In amongst these sketches of the parade of folly, small and genuine human stories still run. Too Much is a straightforward boy-loses-girl-and-gripes-about-it-in-a-bar scenario, but given an Eyeless in Gaza big-pop edge by Duffy’s arch upfront singing over a bath of rapid strumming, electrowashes and cushioning voices. Undersea’s opportunistic coward – slippery and suspect, beset by drones, baby cries and mirages – swims through an ocean in his dreams, flailing at his responsibilities and searching for isolation. Prez Bill hides under the acoustic bluffness of the ’80s political tub-thumper, but curls up at the edges to reveal a sharp (and very British) distrust of campaign gladhanding (“He shakes my hand and kissed my daughter. / Grin your grin, that’s our reward. / There’s just one thing I’d like to ask you – do you know me?”) and sarcastically asks “Is he all things to all men? Well, you tell me.” Sitting By the Ocean is a lonely beach vignette: a resigned stretch of slide guitar curves like the arc of pebbles chucked into the sea, as two people (one gently accepting, one hung up on being acceptable) utterly fail to make their connection – “I said “it doesn’t matter who they are, it’s who you are that really matters.” / She said “I want to come inside.”…”
With a name like Handsome Poets, you expect a gang of mumbling poseurs concentrating on perfecting the fall of their curls and couplets, or at least cultivating some Richard Ashcroft cheekbones.
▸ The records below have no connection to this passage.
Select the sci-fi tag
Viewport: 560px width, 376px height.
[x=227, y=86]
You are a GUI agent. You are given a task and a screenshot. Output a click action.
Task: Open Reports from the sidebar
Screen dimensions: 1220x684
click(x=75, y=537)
You actually get a couple of very human characters who’re more likely to blow their cool with an explosive (but compassionate) snigger at the ludicrousness of it all. You’d like them.
Handsome Poets: ‘Rebirth: The Best of the Handsome Poets’
Splendid Music, SPLENDID 005
CD-only album
Released: 23rd March 1998
Get it from: (2020 update) Original CD best obtained second-hand, although I’ve found quite a lot of them on Amazon.
Handsome Poets online:
Additional notes: (2020 update) This particular Handsome Poets shouldn’t be confused with the Dutch pop band of the same name, founded in 2009. Stephen Duffy (still not to be confused with the bloke with the same name out of The Lilac Time and Duran Duran) now plays with That Man Fantastic.